(CONSIGNE A) Dans le passage extrait, de quelle couleur sont peintes les roulottes de l'école ?
(CONSIGNE B) Résumez sous forme de liste le paragraphe du passage extrait qui commence par « On sait que le temps n'est plus », en gardant ses faits principaux.
(CONSIGNE C) Indiquez si chaque affirmation concorde avec le passage extrait : (i) l'école foraine a été créée par la Ville de Paris ; (ii) l'école des petits forains est un grand bâtiment avec des préaux ; (iii) l'inscription sur les roulottes est en lettres ocre.

(PASSAGE EXTRAIT)

ACCUEIL | L'ECOLE | L' ECOLE DES FORAINS

 

 

 

 

 

 

 

 

 

 

LES PETITS FORAINS SONT ASSISDUS A LEUR ECOLE ROULANTE

 

On sait que le temps n'est plus où les enfants des forains avaient le privilège, à la fois agréable et grave dans ses conséquences, de continuer leurs jeux tandis que tous les autres gosses prenaient le chemin de l'école, au retour des vacances. Depuis de longues années déjà fonctionne, pour eux, l'école primaire foraine créée par la Ville de Paris. Rappelons pour ceux qui ne la connaissent pas que ce n'est pas une école pareille à toute les écoles, un grand bâtiment de pierres percé de beaucoup de fenêtres, avec des préaux. Non, l'école des petits forains est modeste ; deux roulottes que relie une plate-forme, deux roulottes peintes en vert, rayées de filets jaunes et portant en lettres ocre, l'inscription : "Ecole primaire foraine de la Ville de Paris". Au-dessus des lettres brille l'écusson aux armes de Lutèce.

(EXTRAITS DU MATÉRIEL)
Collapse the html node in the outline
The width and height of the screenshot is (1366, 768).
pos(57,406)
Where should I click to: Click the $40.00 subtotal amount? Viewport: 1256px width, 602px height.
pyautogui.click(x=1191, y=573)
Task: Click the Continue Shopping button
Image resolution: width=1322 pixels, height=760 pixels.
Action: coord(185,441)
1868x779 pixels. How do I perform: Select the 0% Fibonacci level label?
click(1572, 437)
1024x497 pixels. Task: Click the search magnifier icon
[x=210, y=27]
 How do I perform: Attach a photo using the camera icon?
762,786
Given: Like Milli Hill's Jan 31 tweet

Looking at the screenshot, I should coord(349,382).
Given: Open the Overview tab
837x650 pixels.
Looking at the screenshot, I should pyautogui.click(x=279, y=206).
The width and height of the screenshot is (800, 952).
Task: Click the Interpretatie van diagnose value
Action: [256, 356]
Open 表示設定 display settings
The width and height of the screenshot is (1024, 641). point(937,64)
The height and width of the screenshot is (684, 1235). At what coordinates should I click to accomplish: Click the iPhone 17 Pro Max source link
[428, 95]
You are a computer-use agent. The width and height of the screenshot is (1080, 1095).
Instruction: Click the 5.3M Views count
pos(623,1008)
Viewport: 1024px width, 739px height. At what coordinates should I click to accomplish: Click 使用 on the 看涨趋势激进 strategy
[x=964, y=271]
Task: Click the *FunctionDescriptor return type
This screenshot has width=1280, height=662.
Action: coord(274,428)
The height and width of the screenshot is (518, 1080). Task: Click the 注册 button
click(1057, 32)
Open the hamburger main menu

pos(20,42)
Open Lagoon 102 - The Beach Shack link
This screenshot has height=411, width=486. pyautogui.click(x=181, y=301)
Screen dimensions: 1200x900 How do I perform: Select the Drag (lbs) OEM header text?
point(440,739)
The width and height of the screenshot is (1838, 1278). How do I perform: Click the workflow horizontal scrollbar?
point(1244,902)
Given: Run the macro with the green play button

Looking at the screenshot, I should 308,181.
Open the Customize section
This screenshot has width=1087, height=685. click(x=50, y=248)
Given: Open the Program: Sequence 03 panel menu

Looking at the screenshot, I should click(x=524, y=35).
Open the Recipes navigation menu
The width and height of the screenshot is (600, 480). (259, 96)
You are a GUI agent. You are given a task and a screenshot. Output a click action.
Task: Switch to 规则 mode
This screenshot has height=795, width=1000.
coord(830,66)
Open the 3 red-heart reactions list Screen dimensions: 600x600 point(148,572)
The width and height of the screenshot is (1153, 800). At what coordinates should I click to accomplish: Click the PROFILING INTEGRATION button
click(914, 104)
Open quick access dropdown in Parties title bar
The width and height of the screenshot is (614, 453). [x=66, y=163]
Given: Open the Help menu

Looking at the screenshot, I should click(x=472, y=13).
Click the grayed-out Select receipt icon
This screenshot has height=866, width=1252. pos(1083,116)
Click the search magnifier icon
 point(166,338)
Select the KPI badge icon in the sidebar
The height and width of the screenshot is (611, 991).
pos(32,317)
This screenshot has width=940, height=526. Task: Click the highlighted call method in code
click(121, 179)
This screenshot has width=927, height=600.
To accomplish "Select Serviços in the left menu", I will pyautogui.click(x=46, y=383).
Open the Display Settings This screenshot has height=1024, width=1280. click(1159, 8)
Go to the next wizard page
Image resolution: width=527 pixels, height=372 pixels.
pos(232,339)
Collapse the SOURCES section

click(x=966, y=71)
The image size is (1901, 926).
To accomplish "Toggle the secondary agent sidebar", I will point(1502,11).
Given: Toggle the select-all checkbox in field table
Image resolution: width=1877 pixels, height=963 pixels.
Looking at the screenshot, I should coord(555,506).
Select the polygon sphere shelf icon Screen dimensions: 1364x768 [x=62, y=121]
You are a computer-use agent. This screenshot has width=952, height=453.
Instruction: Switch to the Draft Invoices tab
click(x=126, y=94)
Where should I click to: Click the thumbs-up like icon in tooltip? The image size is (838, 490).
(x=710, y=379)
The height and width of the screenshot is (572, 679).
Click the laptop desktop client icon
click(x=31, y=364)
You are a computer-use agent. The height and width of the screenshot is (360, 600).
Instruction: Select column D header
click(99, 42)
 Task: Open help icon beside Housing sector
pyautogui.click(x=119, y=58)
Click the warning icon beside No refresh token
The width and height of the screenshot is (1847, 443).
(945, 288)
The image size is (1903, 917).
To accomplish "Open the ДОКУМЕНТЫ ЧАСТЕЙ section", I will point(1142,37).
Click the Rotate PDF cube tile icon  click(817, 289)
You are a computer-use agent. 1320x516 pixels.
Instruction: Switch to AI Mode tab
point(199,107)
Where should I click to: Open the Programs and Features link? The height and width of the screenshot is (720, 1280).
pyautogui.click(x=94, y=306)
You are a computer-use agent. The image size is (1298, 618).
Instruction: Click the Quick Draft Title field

(RÉPONSE A) Elles sont peintes en vert, rayées de filets jaunes.

(RÉPONSE B)
- Les enfants des forains ne continuent plus leurs jeux pendant que les autres enfants reprennent l'école après les vacances.
- Depuis de longues années, la Ville de Paris fait fonctionner pour eux une école primaire foraine.
- Ce n'est pas un grand bâtiment de pierres avec des préaux, mais une école modeste.
- Elle se compose de deux roulottes reliées par une plate-forme, peintes en vert et rayées de filets jaunes.
- Elles portent en lettres ocre l'inscription « Ecole primaire foraine de la Ville de Paris », surmontée de l'écusson aux armes de Lutèce.

(RÉPONSE C)
(i) Oui : « l'école primaire foraine créée par la Ville de Paris ».
(ii) Non : « Non, l'école des petits forains est modeste ; deux roulottes que relie une plate-forme ».
(iii) Oui : « portant en lettres ocre, l'inscription ».